> _Extracted text_:
* * * * *
The client must have rights to the land plot (ownership or lease) where construction is envisaged.
Since the majority of land in Russia is still state-owned, before commencing any construction project, it is important to assess the issues of the land acquisition and obtaining authorisations and permits required for construction on it from various state authorities.
Acquisition of public land for construction
The Land Code stipulates a specific procedure for making publicly-owned land available to individuals and legal entities for construction purposes. Both Russian and foreign individuals or legal entities interested in obtaining land for construction may apply to the relevant authority for the allocation of a land plot. Any refusal to allocate land may be challenged in court (subject to certain restrictions).
Under the Land Code, there is a two-step approach to the provision of land which involves firstly, the planning of territory use, and secondly, the allocation of the land plot in accordance with the designated use.
As a general rule, where the main type of permitted use is construction, a land plot may only be granted for lease. However, in certain circumstances, land plots may be sold through an auction (e.g. for farming purposes) or without a tendering process2).
Allocation of land plots for construction is generally possible through a tendering process only in the form of an electronic auction.
Under the Land Code, there are 46 special grounds under which it is possible to lease a land plot without a tendering process (e.g. where an interested party is a legal entity that is responsible for the construction of power, heat, gas or water supply utilities or for implementation of a major investment project).
An interested party may itself initiate an auction. In this case, it is responsible for carrying out all the preparatory works required for formation of the publicly-owned target land plot.
Save for a few exceptions, a tenant does not have the priority right to renew the lease agreement for a publicly-owned land plot without an auction. This is aimed at enhancing competition in the land market and combating the abuse of rights by bad faith market players. In practice, however, the parties to a lease of public land often follow Article 621 of the Civil Code, which provides that, if a tenant continues to use a land plot after the expiry of the lease term and the landlord does not object, then the lease agreement is considered to be renewed for an indefinite term.
Furthermore, there is an exception from this general prohibition. In particular, a tenant may renew a lease agreement of a publicly-owned land plot without an auction if all of the following conditions are met: (i) the land plot was initially granted without a tender; (ii) the application to enter into a new lease agreement is made before the expiry of the current one; (iii) no other person has an exclusive right to the land plot; (iv) the current lease agreement has not been terminated; and (v) the grounds permitting the conclusion of the land lease agreement without a tender remain applicable before the lease expires.
Apart from the above, land plots may also be provided to a person by the state or municipal authorities through investment schemes or public private partnership schemes (please see the Infrastructure and public private partnerships chapter). In these cases, the title to the land plot is provided to the successful bidder within the time period set out in the respective agreement.
Seizure of land plots for state and municipal needs
The procedure for the seizure of land for state and municipal needs has the following key aspects: (i) a detailed state authorities’ decision-making process for the seizure of land plots; (ii) a procedure for preparing and concluding seizure agreements; and (iii) the specifics of fixing the amount of compensation in view of the land seizure – such compensation is payable not only to landowners, but also to land users and tenants of land plots.
Holders of natural monopolies, subsoil users and other persons listed in the Land Code may initiate a land seizure procedure. Once the seizure decision is adopted by the relevant state authority, it is valid for three years from the date of adoption and may be challenged in court.
* * * * *
> _Data shown_:
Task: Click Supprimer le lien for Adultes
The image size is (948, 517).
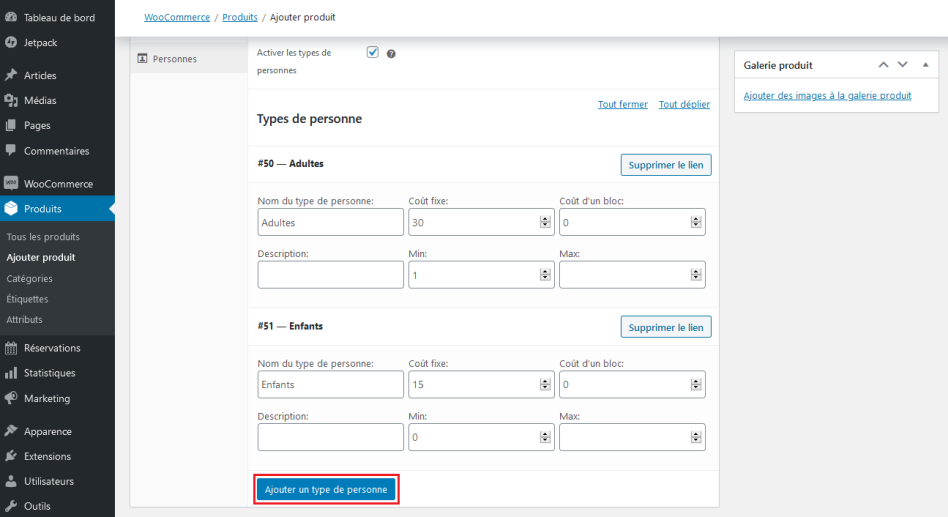Action: tap(666, 165)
* * * * *
> _Your goal_: Can you transcribe the part of the text on land for construction in Russia that opens with the words containing "Holders of natural" and closes with "challenged in court."? The listing has no connection to the text on land for construction in Russia.

> _Reply_:
Holders of natural monopolies, subsoil users and other persons listed in the Land Code may initiate a land seizure procedure. Once the seizure decision is adopted by the relevant state authority, it is valid for three years from the date of adoption and may be challenged in court.